» PROBLEM DETAILS:
From the entries below, return exactly the lines beginning at the one that contains "Open the 技术分析 menu" and ending at the one that contains "Task: Open the Labels tag dropdown", both of them included, and only those lines.
==========
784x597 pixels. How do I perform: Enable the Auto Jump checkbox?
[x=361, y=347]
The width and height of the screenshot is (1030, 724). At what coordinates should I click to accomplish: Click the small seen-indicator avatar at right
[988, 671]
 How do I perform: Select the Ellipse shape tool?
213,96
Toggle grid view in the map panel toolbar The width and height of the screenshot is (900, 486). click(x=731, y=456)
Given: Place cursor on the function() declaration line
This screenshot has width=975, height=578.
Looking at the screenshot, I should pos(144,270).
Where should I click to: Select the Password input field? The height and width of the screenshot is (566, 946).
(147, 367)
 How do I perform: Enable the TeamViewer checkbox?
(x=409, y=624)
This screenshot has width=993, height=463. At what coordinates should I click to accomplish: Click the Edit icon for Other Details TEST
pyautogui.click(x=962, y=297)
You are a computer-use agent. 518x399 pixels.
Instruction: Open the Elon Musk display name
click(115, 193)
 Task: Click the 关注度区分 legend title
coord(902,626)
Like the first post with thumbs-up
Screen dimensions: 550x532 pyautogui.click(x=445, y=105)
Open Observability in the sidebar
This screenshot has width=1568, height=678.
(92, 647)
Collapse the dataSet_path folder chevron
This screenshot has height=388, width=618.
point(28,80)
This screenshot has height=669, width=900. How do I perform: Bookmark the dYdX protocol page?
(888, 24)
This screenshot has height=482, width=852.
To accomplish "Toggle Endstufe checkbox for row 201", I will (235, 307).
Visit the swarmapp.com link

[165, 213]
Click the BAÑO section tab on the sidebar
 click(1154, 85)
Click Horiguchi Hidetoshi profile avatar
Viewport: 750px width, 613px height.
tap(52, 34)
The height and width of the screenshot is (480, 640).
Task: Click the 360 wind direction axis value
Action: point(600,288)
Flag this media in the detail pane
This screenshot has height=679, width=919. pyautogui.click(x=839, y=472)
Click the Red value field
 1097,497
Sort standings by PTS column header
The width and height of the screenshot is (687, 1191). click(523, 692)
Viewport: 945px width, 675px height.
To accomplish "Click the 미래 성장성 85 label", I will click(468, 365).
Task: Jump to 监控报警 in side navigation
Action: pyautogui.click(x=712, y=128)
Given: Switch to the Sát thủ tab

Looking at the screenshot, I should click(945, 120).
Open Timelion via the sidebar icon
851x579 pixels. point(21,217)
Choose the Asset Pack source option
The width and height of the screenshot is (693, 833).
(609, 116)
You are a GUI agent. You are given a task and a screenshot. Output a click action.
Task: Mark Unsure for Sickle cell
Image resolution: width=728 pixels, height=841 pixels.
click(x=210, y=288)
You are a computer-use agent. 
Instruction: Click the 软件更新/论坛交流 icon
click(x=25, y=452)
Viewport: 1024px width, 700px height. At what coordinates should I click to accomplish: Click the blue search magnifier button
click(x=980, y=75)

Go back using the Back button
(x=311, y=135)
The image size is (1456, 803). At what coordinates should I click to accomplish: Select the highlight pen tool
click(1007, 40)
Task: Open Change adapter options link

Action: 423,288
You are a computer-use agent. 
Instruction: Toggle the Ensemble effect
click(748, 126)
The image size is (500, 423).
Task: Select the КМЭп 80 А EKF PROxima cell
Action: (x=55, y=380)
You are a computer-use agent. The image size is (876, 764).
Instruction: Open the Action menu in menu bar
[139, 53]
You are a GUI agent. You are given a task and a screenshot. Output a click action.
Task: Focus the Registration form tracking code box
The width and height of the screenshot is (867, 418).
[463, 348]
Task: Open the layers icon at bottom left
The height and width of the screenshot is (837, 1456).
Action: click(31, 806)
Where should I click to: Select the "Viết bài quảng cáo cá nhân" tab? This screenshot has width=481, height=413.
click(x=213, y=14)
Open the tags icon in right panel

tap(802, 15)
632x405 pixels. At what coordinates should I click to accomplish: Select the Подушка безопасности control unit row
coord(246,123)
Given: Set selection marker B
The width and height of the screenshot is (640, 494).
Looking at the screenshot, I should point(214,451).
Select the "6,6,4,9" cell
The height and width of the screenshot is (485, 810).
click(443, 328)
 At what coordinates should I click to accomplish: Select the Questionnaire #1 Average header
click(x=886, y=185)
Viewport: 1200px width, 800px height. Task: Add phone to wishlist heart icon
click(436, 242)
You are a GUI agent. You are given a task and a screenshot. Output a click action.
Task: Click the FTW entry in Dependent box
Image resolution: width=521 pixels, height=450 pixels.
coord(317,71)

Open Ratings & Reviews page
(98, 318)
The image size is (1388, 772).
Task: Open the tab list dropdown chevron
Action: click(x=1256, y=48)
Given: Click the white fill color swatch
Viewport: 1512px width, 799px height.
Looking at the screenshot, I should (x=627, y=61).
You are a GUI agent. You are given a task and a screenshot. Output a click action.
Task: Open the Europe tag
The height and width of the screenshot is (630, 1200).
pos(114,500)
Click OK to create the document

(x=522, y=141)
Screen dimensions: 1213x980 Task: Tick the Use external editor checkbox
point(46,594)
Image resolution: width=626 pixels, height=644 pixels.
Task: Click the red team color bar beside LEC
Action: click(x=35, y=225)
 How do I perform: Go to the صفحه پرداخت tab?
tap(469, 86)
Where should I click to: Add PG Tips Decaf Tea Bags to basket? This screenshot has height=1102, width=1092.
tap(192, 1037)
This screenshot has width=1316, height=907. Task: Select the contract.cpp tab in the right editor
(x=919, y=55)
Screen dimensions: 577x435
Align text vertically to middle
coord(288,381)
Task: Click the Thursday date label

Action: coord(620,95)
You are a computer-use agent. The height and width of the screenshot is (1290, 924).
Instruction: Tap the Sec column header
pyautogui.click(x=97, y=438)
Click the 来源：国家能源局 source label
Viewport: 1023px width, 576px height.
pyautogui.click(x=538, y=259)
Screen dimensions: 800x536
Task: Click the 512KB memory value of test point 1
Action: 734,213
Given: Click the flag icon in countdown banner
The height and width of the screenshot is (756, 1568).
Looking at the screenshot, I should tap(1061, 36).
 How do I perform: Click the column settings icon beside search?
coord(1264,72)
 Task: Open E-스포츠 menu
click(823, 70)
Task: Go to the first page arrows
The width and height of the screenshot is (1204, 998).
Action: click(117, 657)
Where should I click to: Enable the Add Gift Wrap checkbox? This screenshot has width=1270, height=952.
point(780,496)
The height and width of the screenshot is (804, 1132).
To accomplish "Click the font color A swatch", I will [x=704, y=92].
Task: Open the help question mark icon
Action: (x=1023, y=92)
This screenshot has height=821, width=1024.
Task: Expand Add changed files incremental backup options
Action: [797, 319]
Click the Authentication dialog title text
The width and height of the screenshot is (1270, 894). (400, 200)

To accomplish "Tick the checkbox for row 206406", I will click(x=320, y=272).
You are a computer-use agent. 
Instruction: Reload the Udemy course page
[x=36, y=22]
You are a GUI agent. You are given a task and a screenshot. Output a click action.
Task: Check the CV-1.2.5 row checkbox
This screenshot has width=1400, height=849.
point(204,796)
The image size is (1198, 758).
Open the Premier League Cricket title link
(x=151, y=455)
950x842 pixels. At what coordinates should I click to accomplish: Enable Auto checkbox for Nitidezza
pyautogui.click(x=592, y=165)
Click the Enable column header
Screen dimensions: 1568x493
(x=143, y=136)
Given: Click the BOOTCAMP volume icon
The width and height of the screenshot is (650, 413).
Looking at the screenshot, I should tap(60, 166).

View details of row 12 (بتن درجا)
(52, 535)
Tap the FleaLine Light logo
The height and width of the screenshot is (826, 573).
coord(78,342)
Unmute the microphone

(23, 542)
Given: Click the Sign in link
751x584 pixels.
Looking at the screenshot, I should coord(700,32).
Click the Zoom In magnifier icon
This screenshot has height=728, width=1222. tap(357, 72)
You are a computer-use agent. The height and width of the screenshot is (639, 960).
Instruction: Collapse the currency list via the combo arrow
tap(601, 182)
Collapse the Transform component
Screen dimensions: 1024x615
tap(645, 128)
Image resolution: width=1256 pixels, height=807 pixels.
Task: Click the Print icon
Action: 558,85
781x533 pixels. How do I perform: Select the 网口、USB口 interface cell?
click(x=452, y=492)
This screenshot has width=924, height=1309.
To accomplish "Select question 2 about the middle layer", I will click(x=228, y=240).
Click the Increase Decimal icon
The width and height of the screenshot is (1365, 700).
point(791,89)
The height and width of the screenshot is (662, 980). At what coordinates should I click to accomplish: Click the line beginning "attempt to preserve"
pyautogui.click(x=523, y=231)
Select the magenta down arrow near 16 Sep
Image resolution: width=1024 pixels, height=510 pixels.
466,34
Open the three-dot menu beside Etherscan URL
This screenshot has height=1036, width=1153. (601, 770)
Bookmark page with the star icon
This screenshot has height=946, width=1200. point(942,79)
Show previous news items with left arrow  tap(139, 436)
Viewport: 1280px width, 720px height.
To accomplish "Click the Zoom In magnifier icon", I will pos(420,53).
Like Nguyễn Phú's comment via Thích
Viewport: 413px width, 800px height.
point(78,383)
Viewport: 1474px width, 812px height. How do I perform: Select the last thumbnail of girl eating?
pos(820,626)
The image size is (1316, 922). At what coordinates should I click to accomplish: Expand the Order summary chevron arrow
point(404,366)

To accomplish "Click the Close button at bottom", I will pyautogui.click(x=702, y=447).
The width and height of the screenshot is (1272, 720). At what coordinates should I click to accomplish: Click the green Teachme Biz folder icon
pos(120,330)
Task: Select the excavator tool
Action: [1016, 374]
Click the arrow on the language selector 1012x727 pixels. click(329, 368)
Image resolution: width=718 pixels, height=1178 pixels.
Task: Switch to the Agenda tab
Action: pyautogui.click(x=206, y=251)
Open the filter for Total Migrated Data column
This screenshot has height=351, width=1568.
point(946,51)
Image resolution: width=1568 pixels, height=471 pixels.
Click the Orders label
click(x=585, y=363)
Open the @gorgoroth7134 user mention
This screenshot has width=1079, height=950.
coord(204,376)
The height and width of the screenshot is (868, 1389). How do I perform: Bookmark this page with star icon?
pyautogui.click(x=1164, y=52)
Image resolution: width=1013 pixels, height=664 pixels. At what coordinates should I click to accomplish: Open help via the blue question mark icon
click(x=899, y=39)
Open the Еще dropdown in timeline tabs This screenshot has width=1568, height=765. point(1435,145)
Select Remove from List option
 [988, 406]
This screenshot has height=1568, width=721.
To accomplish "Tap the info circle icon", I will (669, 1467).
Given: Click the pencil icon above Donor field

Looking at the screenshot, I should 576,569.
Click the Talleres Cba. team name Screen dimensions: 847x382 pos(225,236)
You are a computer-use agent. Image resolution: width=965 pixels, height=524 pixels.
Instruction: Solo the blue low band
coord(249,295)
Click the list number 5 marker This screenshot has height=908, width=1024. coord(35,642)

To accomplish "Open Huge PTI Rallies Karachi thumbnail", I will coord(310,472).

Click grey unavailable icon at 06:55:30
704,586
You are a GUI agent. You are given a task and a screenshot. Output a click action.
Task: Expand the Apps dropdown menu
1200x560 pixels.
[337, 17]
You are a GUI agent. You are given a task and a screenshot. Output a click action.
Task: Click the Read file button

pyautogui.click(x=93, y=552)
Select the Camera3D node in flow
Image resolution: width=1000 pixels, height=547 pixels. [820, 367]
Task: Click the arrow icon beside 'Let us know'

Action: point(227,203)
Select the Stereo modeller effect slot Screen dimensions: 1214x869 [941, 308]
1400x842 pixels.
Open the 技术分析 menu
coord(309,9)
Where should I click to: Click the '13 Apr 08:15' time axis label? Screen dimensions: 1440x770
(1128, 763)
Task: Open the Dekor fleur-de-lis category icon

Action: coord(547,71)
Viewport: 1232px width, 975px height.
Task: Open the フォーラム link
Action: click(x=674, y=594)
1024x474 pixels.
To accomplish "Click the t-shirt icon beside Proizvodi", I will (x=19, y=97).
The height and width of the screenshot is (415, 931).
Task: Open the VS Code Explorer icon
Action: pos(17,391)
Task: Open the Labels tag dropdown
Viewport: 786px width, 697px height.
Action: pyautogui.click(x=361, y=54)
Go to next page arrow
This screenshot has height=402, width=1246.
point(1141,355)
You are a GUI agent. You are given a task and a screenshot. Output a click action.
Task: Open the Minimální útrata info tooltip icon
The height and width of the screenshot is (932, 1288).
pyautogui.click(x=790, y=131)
==========
» OUTPUT OF THE EXERCISE:
Open the 技术分析 menu
coord(309,9)
Where should I click to: Click the '13 Apr 08:15' time axis label? Screen dimensions: 1440x770
(1128, 763)
Task: Open the Dekor fleur-de-lis category icon

Action: coord(547,71)
Viewport: 1232px width, 975px height.
Task: Open the フォーラム link
Action: click(x=674, y=594)
1024x474 pixels.
To accomplish "Click the t-shirt icon beside Proizvodi", I will (x=19, y=97).
The height and width of the screenshot is (415, 931).
Task: Open the VS Code Explorer icon
Action: pos(17,391)
Task: Open the Labels tag dropdown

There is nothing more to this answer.